Hi everyone,
I've decided to develop a new archive format: Bit Archive Format. The design goals are:
1-Store "only" suffience data which needed by decompressing process. File timestamps/flags, encryption, large file support (>2GB), unicode characters, archive splitting etc. not necessary. We only need filename, file size, compressor identity and a data validation hash key (can be CRC32).
2-Optimize archive format for DVD like media. The decompressor should read the archive by sequential access (not required any seeking). Also, file list should be fetched very quickly with squential access (ZIP like approach is not acceptable).
3-Very extreme conditions "are not" a problem for the compression process. It can eat too large memory and too much CPU horsepower. But, the decompression process is very sensitive. It must not be very slow. The memory usage can be reach 100-150mb at decompression process. On the other hand, the compression should be better than ZIP at most cases.
4-Patent issues are very big problem. So, arithmetic coding is not acceptable for entropy coding process. Range encoder is more suitable.
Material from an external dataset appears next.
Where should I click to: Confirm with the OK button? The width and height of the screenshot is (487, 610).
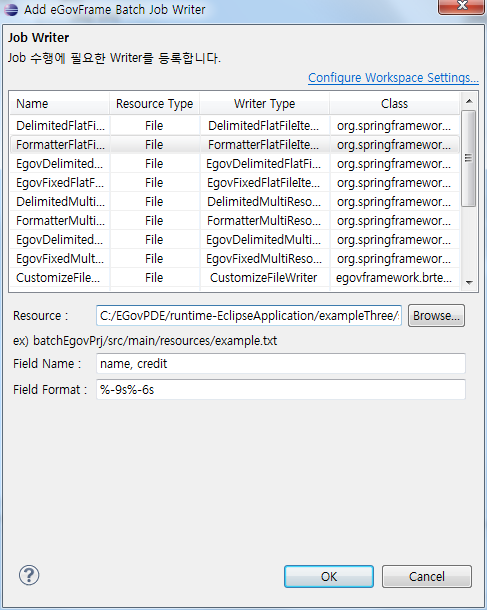click(x=329, y=576)
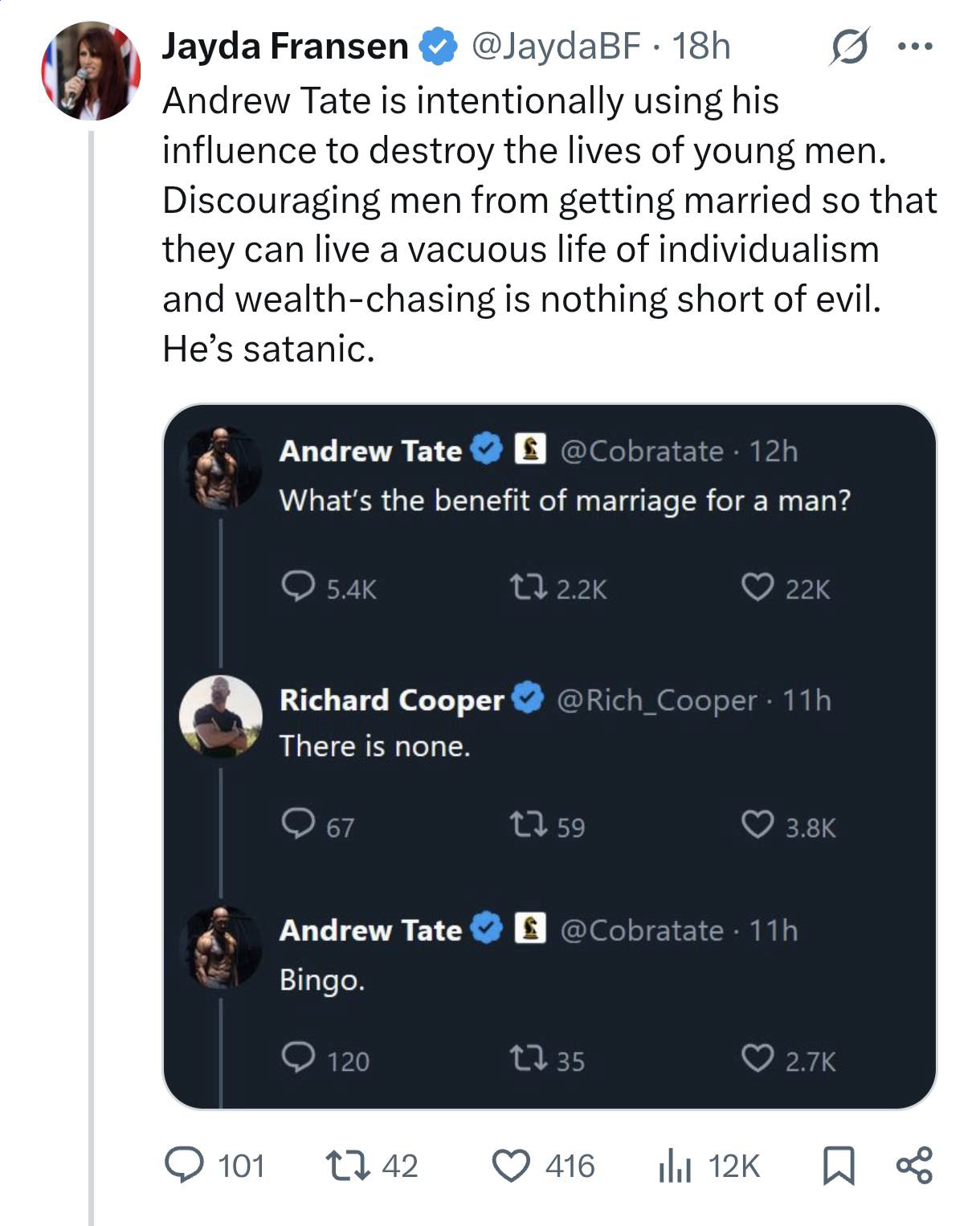Viewport: 980px width, 1226px height.
Task: Bookmark this post
Action: coord(839,1166)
The code itself can be open source or not (this is not very clear at this time)
5-Executable, JPEG, Wave etc. prefilters "are not" necessary.
A careful reader can guess why this kind format is needed. The answer is simple: for game development. A game or a simulation software will store all of the data such as collision maps, textures, videos, audio files in this format. Notice that, most files are in binary format.
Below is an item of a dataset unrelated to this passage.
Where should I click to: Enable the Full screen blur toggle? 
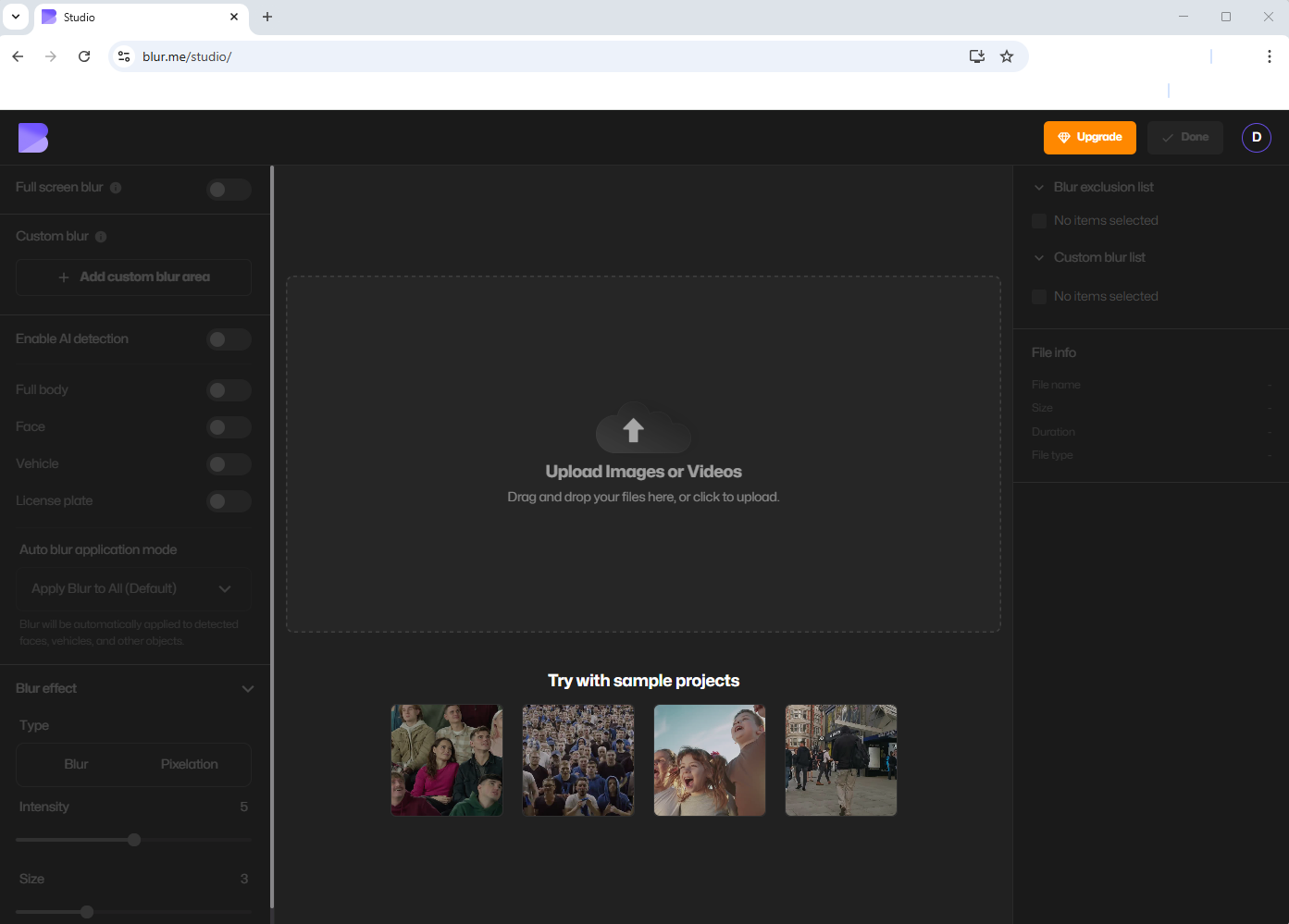[x=229, y=189]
I think, ROLZ+Context Mixing+Range Coding based approach is the best choice at compression schema side. Because, ROLZ is highly asymmetric (slow compression / high decompression speed) and effective compression, Context Mixing is "very" effective compression, Range Coding is fast and patent free.
QUAD seems very good place to start. I like it's fast and effective implementation. But, I would like to add context mixing instead of PPM. So, PAQ seems very bright at this point. But, new versions use extremely large memory. Also, they are highly symmetric. The decompression time can be very long
I would like to thank Ilia Muraviev and Matt Mahoney for their excellent works.
Do you have any idea about this work?
P.S. : I'm not an expert at compression algorithms.
Osman Turan